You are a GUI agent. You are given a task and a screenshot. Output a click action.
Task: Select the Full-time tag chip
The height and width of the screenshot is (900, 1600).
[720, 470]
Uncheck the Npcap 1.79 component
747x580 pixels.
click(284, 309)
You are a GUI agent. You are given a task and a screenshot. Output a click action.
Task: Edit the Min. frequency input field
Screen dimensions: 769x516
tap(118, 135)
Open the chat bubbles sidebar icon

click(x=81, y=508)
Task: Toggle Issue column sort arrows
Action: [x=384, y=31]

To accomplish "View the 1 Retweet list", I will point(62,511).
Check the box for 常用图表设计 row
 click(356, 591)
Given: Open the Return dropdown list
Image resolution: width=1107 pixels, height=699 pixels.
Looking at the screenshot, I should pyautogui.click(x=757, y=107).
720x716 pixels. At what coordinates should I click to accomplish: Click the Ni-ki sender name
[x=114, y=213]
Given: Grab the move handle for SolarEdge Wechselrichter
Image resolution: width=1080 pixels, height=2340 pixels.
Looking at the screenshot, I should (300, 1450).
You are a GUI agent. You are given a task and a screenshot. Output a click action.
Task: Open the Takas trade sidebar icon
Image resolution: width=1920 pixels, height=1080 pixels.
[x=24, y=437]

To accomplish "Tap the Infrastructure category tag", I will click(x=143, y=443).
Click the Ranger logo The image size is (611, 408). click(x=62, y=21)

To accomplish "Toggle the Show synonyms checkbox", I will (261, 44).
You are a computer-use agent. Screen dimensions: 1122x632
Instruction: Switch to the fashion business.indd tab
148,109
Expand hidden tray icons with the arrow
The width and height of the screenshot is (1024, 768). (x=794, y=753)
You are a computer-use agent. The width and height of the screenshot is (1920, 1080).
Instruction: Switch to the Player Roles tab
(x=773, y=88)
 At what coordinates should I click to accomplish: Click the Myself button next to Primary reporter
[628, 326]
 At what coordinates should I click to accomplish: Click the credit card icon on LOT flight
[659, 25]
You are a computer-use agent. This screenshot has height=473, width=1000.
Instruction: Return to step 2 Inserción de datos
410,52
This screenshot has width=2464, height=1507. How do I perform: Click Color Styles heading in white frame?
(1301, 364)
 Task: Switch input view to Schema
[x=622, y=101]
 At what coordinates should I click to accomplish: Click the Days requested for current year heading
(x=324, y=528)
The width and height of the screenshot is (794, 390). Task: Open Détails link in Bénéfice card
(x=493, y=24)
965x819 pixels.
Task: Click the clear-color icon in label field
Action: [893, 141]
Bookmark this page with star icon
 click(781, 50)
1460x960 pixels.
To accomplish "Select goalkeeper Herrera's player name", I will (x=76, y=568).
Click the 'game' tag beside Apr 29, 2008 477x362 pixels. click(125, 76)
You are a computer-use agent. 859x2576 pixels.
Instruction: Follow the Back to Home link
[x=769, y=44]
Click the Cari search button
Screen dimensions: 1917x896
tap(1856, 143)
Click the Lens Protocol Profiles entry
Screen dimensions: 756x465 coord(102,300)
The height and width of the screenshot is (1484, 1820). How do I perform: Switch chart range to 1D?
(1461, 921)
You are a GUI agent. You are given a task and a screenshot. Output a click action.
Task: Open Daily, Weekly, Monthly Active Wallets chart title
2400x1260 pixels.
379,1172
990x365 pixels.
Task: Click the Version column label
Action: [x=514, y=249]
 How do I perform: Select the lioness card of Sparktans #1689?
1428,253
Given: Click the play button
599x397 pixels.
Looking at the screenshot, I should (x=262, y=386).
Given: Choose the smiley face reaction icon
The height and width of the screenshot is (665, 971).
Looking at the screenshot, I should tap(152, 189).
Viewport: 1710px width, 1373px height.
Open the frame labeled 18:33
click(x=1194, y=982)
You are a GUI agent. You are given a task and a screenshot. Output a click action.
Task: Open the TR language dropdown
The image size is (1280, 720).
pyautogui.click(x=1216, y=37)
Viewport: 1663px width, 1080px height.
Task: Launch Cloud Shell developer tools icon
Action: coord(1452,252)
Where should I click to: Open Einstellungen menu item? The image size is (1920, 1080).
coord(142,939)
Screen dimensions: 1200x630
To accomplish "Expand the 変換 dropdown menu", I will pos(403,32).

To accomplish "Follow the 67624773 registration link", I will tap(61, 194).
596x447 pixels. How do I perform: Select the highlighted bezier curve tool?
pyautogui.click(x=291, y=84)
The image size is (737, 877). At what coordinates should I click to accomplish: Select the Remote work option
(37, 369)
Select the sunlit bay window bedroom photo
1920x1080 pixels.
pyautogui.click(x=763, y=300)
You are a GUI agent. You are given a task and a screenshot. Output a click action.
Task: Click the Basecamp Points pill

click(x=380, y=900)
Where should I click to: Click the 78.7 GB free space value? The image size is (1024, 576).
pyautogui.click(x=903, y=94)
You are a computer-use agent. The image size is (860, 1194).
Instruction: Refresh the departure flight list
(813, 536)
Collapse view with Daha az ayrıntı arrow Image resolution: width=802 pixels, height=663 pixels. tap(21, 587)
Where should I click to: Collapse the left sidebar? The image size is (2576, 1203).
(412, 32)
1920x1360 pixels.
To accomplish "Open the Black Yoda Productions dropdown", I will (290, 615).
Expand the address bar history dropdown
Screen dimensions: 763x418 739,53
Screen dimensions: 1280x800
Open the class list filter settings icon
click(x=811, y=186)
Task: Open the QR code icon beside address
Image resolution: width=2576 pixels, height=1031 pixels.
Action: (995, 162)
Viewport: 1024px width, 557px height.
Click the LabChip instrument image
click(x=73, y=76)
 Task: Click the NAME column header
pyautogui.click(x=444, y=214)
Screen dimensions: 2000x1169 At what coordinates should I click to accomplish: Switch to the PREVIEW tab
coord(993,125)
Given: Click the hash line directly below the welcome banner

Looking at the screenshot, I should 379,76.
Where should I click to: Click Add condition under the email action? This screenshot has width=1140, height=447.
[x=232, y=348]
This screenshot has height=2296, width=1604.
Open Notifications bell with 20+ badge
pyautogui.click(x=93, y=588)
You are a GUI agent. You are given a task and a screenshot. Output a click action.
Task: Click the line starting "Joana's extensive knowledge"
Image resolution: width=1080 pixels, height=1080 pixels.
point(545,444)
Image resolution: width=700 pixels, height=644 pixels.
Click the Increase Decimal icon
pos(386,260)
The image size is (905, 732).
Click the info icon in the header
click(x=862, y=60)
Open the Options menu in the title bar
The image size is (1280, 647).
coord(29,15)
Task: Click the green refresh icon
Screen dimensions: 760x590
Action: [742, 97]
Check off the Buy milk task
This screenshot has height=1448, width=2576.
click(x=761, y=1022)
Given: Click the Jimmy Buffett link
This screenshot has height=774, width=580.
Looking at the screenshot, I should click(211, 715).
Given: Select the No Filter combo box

# Task instructions
Reproduce all of the entries above, substituting "desktop agent" for each instance of "GUI agent" and keeping every other word the same.

# Written solution
You are a desktop agent. You are given a task and a screenshot. Output a click action.
Task: Select the Full-time tag chip
The height and width of the screenshot is (900, 1600).
[720, 470]
Uncheck the Npcap 1.79 component
747x580 pixels.
click(284, 309)
You are a desktop agent. You are given a task and a screenshot. Output a click action.
Task: Edit the Min. frequency input field
Screen dimensions: 769x516
tap(118, 135)
Open the chat bubbles sidebar icon

click(x=81, y=508)
Task: Toggle Issue column sort arrows
Action: [x=384, y=31]

To accomplish "View the 1 Retweet list", I will point(62,511).
Check the box for 常用图表设计 row
 click(356, 591)
Given: Open the Return dropdown list
Image resolution: width=1107 pixels, height=699 pixels.
Looking at the screenshot, I should pyautogui.click(x=757, y=107).
720x716 pixels. At what coordinates should I click to accomplish: Click the Ni-ki sender name
[x=114, y=213]
Given: Grab the move handle for SolarEdge Wechselrichter
Image resolution: width=1080 pixels, height=2340 pixels.
Looking at the screenshot, I should (300, 1450).
You are a desktop agent. You are given a task and a screenshot. Output a click action.
Task: Open the Takas trade sidebar icon
Image resolution: width=1920 pixels, height=1080 pixels.
[x=24, y=437]

To accomplish "Tap the Infrastructure category tag", I will click(x=143, y=443).
Click the Ranger logo The image size is (611, 408). click(x=62, y=21)

To accomplish "Toggle the Show synonyms checkbox", I will (261, 44).
You are a computer-use agent. Screen dimensions: 1122x632
Instruction: Switch to the fashion business.indd tab
148,109
Expand hidden tray icons with the arrow
The width and height of the screenshot is (1024, 768). (x=794, y=753)
You are a computer-use agent. The width and height of the screenshot is (1920, 1080).
Instruction: Switch to the Player Roles tab
(x=773, y=88)
 At what coordinates should I click to accomplish: Click the Myself button next to Primary reporter
[628, 326]
 At what coordinates should I click to accomplish: Click the credit card icon on LOT flight
[659, 25]
You are a computer-use agent. This screenshot has height=473, width=1000.
Instruction: Return to step 2 Inserción de datos
410,52
This screenshot has width=2464, height=1507. How do I perform: Click Color Styles heading in white frame?
(1301, 364)
 Task: Switch input view to Schema
[x=622, y=101]
 At what coordinates should I click to accomplish: Click the Days requested for current year heading
(x=324, y=528)
The width and height of the screenshot is (794, 390). Task: Open Détails link in Bénéfice card
(x=493, y=24)
965x819 pixels.
Task: Click the clear-color icon in label field
Action: [893, 141]
Bookmark this page with star icon
 click(781, 50)
1460x960 pixels.
To accomplish "Select goalkeeper Herrera's player name", I will (x=76, y=568).
Click the 'game' tag beside Apr 29, 2008 477x362 pixels. click(125, 76)
You are a computer-use agent. 859x2576 pixels.
Instruction: Follow the Back to Home link
[x=769, y=44]
Click the Cari search button
Screen dimensions: 1917x896
tap(1856, 143)
Click the Lens Protocol Profiles entry
Screen dimensions: 756x465 coord(102,300)
The height and width of the screenshot is (1484, 1820). How do I perform: Switch chart range to 1D?
(1461, 921)
You are a desktop agent. You are given a task and a screenshot. Output a click action.
Task: Open Daily, Weekly, Monthly Active Wallets chart title
2400x1260 pixels.
379,1172
990x365 pixels.
Task: Click the Version column label
Action: [x=514, y=249]
 How do I perform: Select the lioness card of Sparktans #1689?
1428,253
Given: Click the play button
599x397 pixels.
Looking at the screenshot, I should (x=262, y=386).
Given: Choose the smiley face reaction icon
The height and width of the screenshot is (665, 971).
Looking at the screenshot, I should tap(152, 189).
Viewport: 1710px width, 1373px height.
Open the frame labeled 18:33
click(x=1194, y=982)
You are a desktop agent. You are given a task and a screenshot. Output a click action.
Task: Open the TR language dropdown
The image size is (1280, 720).
pyautogui.click(x=1216, y=37)
Viewport: 1663px width, 1080px height.
Task: Launch Cloud Shell developer tools icon
Action: coord(1452,252)
Where should I click to: Open Einstellungen menu item? The image size is (1920, 1080).
coord(142,939)
Screen dimensions: 1200x630
To accomplish "Expand the 変換 dropdown menu", I will pos(403,32).

To accomplish "Follow the 67624773 registration link", I will tap(61, 194).
596x447 pixels. How do I perform: Select the highlighted bezier curve tool?
pyautogui.click(x=291, y=84)
The image size is (737, 877). At what coordinates should I click to accomplish: Select the Remote work option
(37, 369)
Select the sunlit bay window bedroom photo
1920x1080 pixels.
pyautogui.click(x=763, y=300)
You are a desktop agent. You are given a task and a screenshot. Output a click action.
Task: Click the Basecamp Points pill

click(x=380, y=900)
Where should I click to: Click the 78.7 GB free space value? The image size is (1024, 576).
pyautogui.click(x=903, y=94)
You are a computer-use agent. The image size is (860, 1194).
Instruction: Refresh the departure flight list
(813, 536)
Collapse view with Daha az ayrıntı arrow Image resolution: width=802 pixels, height=663 pixels. tap(21, 587)
Where should I click to: Collapse the left sidebar? The image size is (2576, 1203).
(412, 32)
1920x1360 pixels.
To accomplish "Open the Black Yoda Productions dropdown", I will (290, 615).
Expand the address bar history dropdown
Screen dimensions: 763x418 739,53
Screen dimensions: 1280x800
Open the class list filter settings icon
click(x=811, y=186)
Task: Open the QR code icon beside address
Image resolution: width=2576 pixels, height=1031 pixels.
Action: (995, 162)
Viewport: 1024px width, 557px height.
Click the LabChip instrument image
click(x=73, y=76)
 Task: Click the NAME column header
pyautogui.click(x=444, y=214)
Screen dimensions: 2000x1169 At what coordinates should I click to accomplish: Switch to the PREVIEW tab
coord(993,125)
Given: Click the hash line directly below the welcome banner

Looking at the screenshot, I should 379,76.
Where should I click to: Click Add condition under the email action? This screenshot has width=1140, height=447.
[x=232, y=348]
This screenshot has height=2296, width=1604.
Open Notifications bell with 20+ badge
pyautogui.click(x=93, y=588)
You are a desktop agent. You are given a task and a screenshot. Output a click action.
Task: Click the line starting "Joana's extensive knowledge"
Image resolution: width=1080 pixels, height=1080 pixels.
point(545,444)
Image resolution: width=700 pixels, height=644 pixels.
Click the Increase Decimal icon
pos(386,260)
The image size is (905, 732).
Click the info icon in the header
click(x=862, y=60)
Open the Options menu in the title bar
The image size is (1280, 647).
coord(29,15)
Task: Click the green refresh icon
Screen dimensions: 760x590
Action: [742, 97]
Check off the Buy milk task
This screenshot has height=1448, width=2576.
click(x=761, y=1022)
Given: Click the Jimmy Buffett link
This screenshot has height=774, width=580.
Looking at the screenshot, I should click(211, 715).
Given: Select the No Filter combo box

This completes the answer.